Hartge’s Chesapeake 20 was designed for the lighter summer winds of the Chesapeake, and is therefore absurdly over-canvased—thus the trapeze, which was added in the 1970s. Fourteen knots of breeze, Anderson says, is pretty much the top end of control for the boat.
“It’s a very shallow and round bottom hull with a centerboard that’s about 250 pounds, and the rudder is quite small, so there’s a tremendous amount of weather helm,” he says. With a Star Class-type mast and 250 square feet of sail area, Anderson says, “trimming the main is kind of a beast and you’re fighting the tiller the whole time. If you ever have a neutral helm, you’re doing something wrong. But if it’s flat water, it’s beautiful. When you get up to 7 knots, it’s a blast.”
In as little as 7 knots of breeze, depowering is definitely required, Shafer adds, and one would be wise to keep the mainsheet readily at hand to dump when necessary. Two to three crew is the norm, but class rules allow up to five. “I don’t know where you’d put them all,” Shafer says, “but when I was a kid we used to race with four or five of us.”
Downwind, with the whisker deployed, Anderson prefers his crew standing up by the mast, like Star crews do. Sailing tighter angles, he says, is his preferred technique. Jumping on powerboat wakes is fast. “I sail a little bit more aggressively downwind than the majority of the fleet, coming from a dinghy background,” he says. “It’ll plane if you have enough breeze, but it is quite scary.”

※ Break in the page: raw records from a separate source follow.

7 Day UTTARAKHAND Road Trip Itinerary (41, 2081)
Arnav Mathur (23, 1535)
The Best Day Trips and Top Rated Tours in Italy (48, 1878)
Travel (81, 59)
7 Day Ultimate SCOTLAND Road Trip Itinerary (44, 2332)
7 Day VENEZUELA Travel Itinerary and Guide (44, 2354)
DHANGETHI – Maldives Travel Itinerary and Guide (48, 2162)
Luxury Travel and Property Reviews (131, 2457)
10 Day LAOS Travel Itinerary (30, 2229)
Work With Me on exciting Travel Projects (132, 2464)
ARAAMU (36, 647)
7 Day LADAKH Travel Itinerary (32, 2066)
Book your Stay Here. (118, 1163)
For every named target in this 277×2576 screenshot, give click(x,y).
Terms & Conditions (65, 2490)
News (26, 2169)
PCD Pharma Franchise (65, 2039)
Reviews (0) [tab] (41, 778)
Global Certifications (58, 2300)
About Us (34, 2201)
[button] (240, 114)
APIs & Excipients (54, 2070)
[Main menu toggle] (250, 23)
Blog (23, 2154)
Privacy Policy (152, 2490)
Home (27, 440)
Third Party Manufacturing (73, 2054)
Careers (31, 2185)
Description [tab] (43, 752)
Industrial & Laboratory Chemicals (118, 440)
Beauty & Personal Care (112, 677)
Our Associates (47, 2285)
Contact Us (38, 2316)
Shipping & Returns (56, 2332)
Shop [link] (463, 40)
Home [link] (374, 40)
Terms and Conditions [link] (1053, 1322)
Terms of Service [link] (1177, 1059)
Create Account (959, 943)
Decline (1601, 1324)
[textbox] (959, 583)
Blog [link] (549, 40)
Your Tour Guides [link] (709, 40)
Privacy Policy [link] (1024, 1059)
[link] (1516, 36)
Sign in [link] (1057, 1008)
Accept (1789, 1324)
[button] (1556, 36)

While still a development class, there’s not much left to tinker with these days, Shafer says. Advantages can still be explored in the foils and mast tune (although Anderson admits to not adjusting his much, if ever). What’s more important is how one presents the boat to the wind, and managing the wackiness of river racing. “You better be on your shifts,” Shafer says, “plus, we have current and there are really, really good sailors at West River.”
At its peak, the world championship fleet had upwards of 20 boats and while it remains a core class at the club, turnkey boats are harder to come by. Fixing up the old woodies takes commitment, but when a good one comes along, it’s promptly claimed. “Everybody in the club respects the class and understands its history,” Anderson says, “and everyone also recognizes that the sailors that are still sailing these boats have sailed them since they’re probably 10 years old. There’s a lot of legend and lore around it.”
Anderson owns a Laser and a Snipe, as well, but his Chesapeake 20s are more than boats in the family fleet. “I don’t think I would ever want to get rid of them,” he says. “They’re just beautiful boats, and it’s great to be a part of it. It’s kind of my favorite, and I’m excited to keep the class going and bring new people into the class.”